優しい印象のタイトルや見た目(単行本カバー)とは裏腹に、この作品は“切ない”物語である。

もっと正確に言うと、心が“痛い”物語だと、そう思いながらひたすらに読んでいた。

そういう作品に出会ったとき、僕はどうしても最後まで一度に通して読み続けることができない。

ほんの数分でも一呼吸おいて、痛みを受け取る覚悟をしたいからだ。

登場人物たちが抱える思いの行き場のなさや、それでも生きていこうと期待する心持ちの不思議さ。

地上に出てきて7日で死んでしまうという蝉が8日目も生きていられたら、そこに何を見るか・・・。

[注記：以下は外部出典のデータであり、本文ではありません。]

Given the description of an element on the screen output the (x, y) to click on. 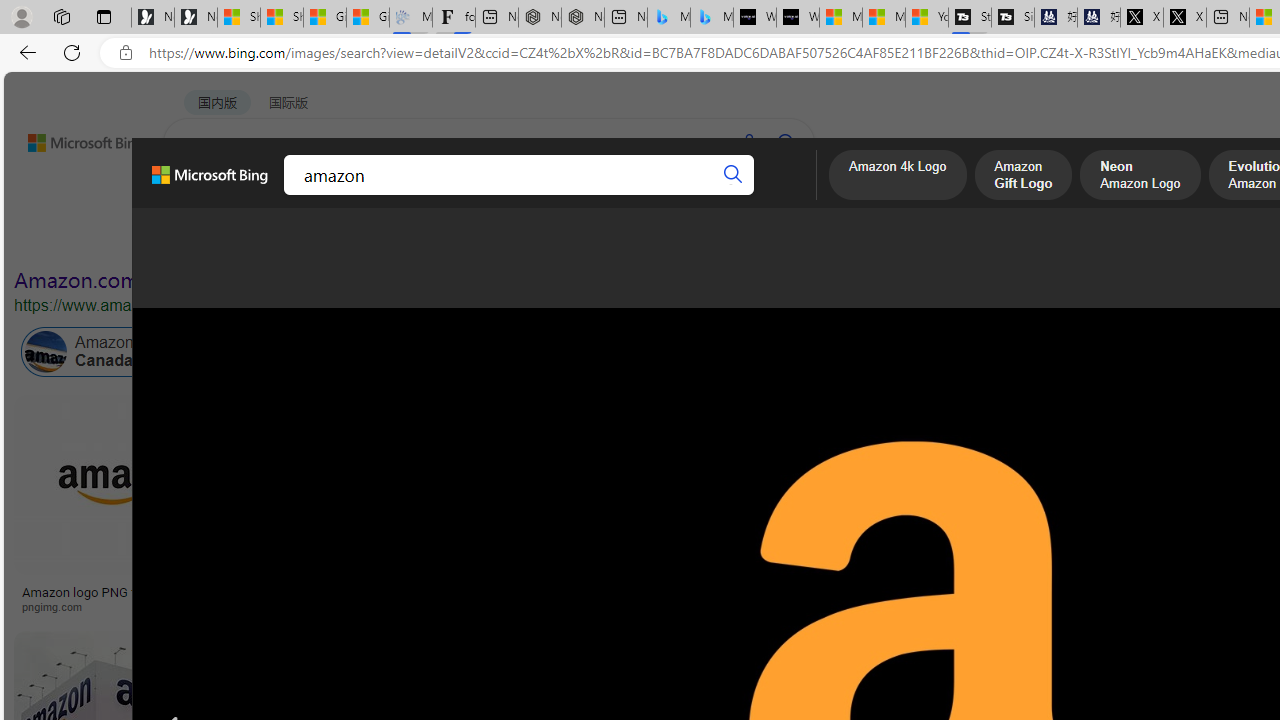
Color (305, 237)
Listen: What's next for Amazon? (653, 592)
pngimg.com (58, 605)
MORE (779, 195)
Given the description of an element on the screen output the (x, y) to click on. 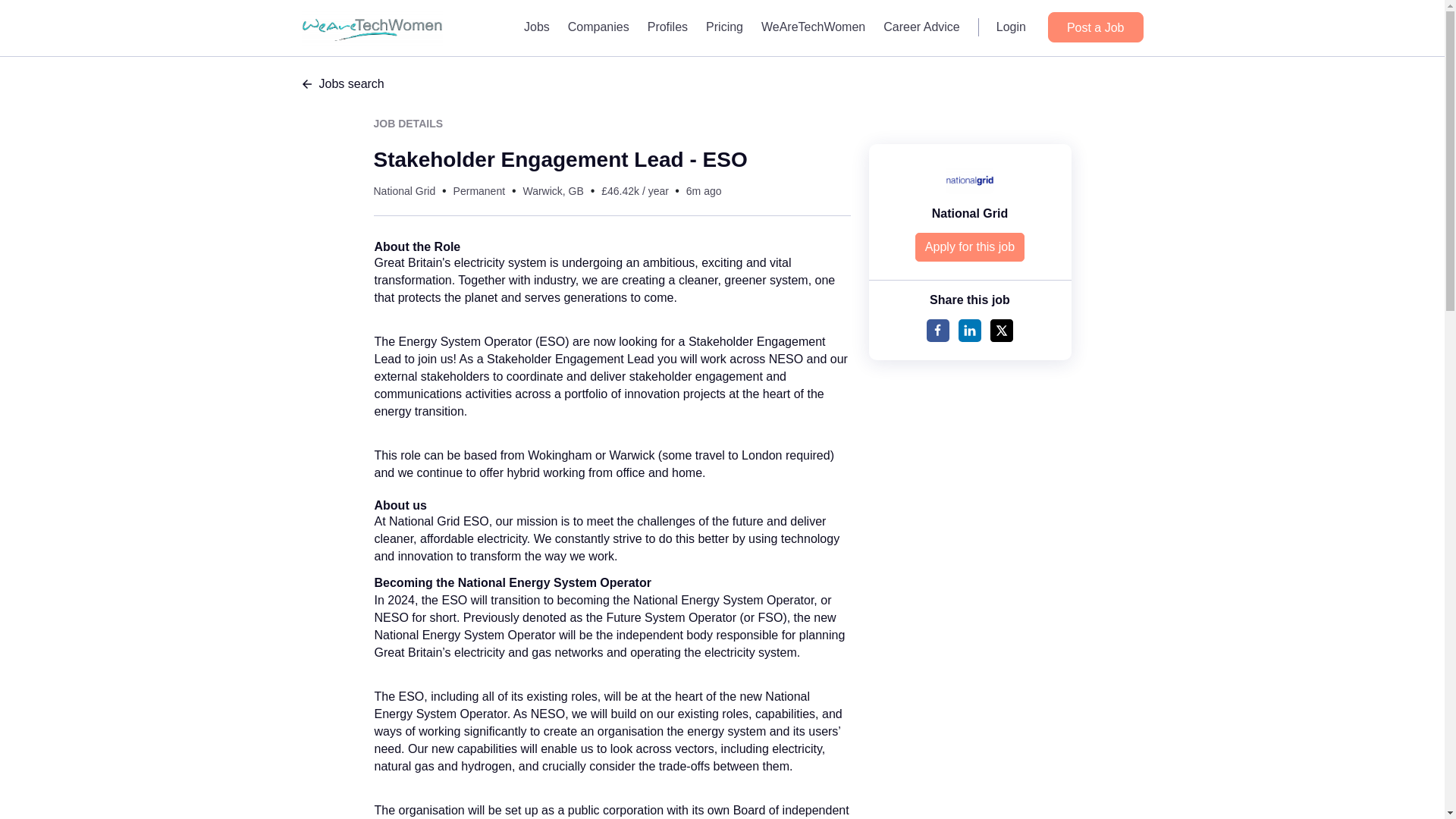
Share to Twitter (1001, 330)
Share to Linkedin (969, 330)
Career Advice (922, 26)
Apply for this job (970, 246)
Companies (599, 26)
WeAreTechWomen (813, 26)
Permanent (478, 191)
Jobs search (721, 84)
Jobs (537, 26)
Pricing (724, 26)
Given the description of an element on the screen output the (x, y) to click on. 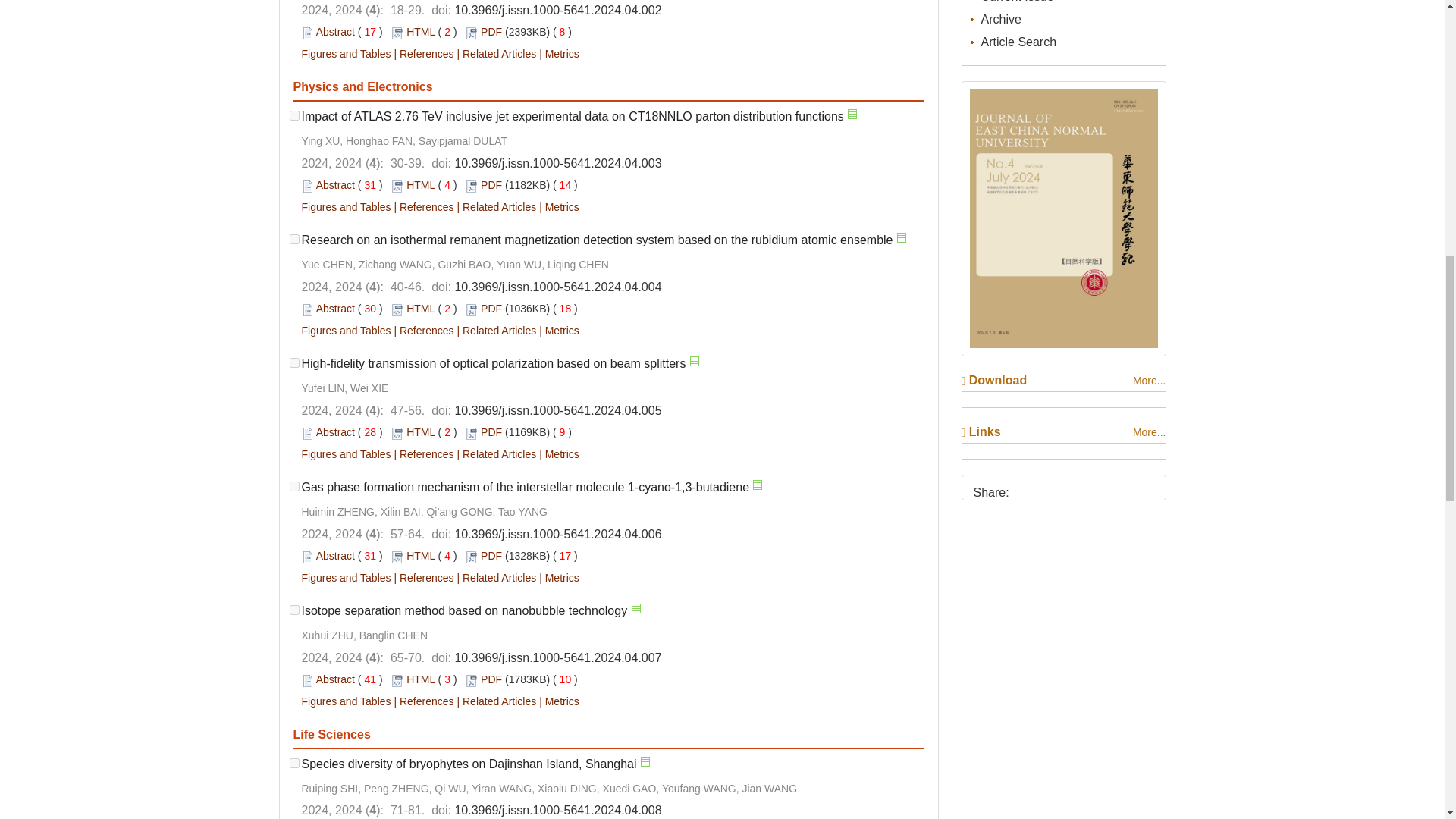
26214 (294, 486)
26215 (294, 610)
26212 (294, 239)
26211 (294, 115)
26216 (294, 763)
26213 (294, 362)
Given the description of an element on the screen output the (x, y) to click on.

読者一人ひとり自身が生きていくことの意味合いを意識せざるを得ない、読者にコミットを求める物語。

読み終わった後も、少し余韻に浸る時間があるときに読んでもらいたい。

 

絶望とつかの間の幸せが共存する不思議

第1章の主人公である「希和子」は、自分が生むに生めなかった男性との子供を思う余り、

男性の正妻(希和子は不倫相手)との間に生まれた赤ん坊「薫」を誘拐してしまう。

もともと身寄りのなかった希和子は、「薫」という唯一の存在と1日でも長くいられることを願い、

警察の追っ手を逃れるため西へ西へと逃亡を続けていく。

もう明日はないかもしれない、そんな思いの中でも、たどり着いた瀬戸内の小豆島での暮らしは、

絶望的なはずなのに、本当にキラキラとした、まぶしい生気にあふれたものであった。

また、希和子が逃亡中に出会った団体「エンジェルホーム」も、実はある共通した悩みを抱える集団だった。

共同生活を送る中で、明日はもっと良くなるんじゃないかと願いながら、それぞれが生きる悩みと

向き合い続けているようすが印象に残った。

 

何も解決していなくても前に進む強かさ

第2章では、誘拐された「薫」(=「恵理菜」)が主人公となる。

母として希和子を慕ってきた「薫」だったが、あることをきっかけに、自分の過去に疑問を持つようになる。

突然訪ねてきたエンジェルホーム時代の友人とともに、眩暈のするような心の痛みに耐えながら、

閉ざされてきた過去を紐解くことで、これまで向き合えなかった過去や、

現在進行形の恋愛に対して彼女なりの答えを見つけていく。

その答えというのは、決して最善のものではないし、非常に不恰好なものである。

別にそれで何かが解決されたわけでもないし、また明日からその痛みとともに生きていくしかない。

7日目の次は8日目であると同時に、新たな7日目のはじまりなのである。

それでも8日目を生きていたいか。

 

それでも生きていたい

ラストシーンの「薫」と「希和子」の表情、静かに満ちる肯定の感情を追っていくと、

痛みを引き受けた上でなお8日目を見たい、誰かに見せたいという思いに自然と共感できてしまう。

誰にでも、生きていくことに諦めのようなどうしようもなさを感じることはある。

読者は、これまでに感じてきた自分自身の生きることへの悩み、辛さにもう一度向き合う“痛い”作業を

経ることで、主人公が感じたであろう、8日目を生きていたいという思いをストンと理解することができる。

おそらく作者も、この作品を、身を裂くように“痛み”を共有して書いたのではないかと思う。

「薫」が船の上で昔を思い出していく、ラストシーンは圧巻。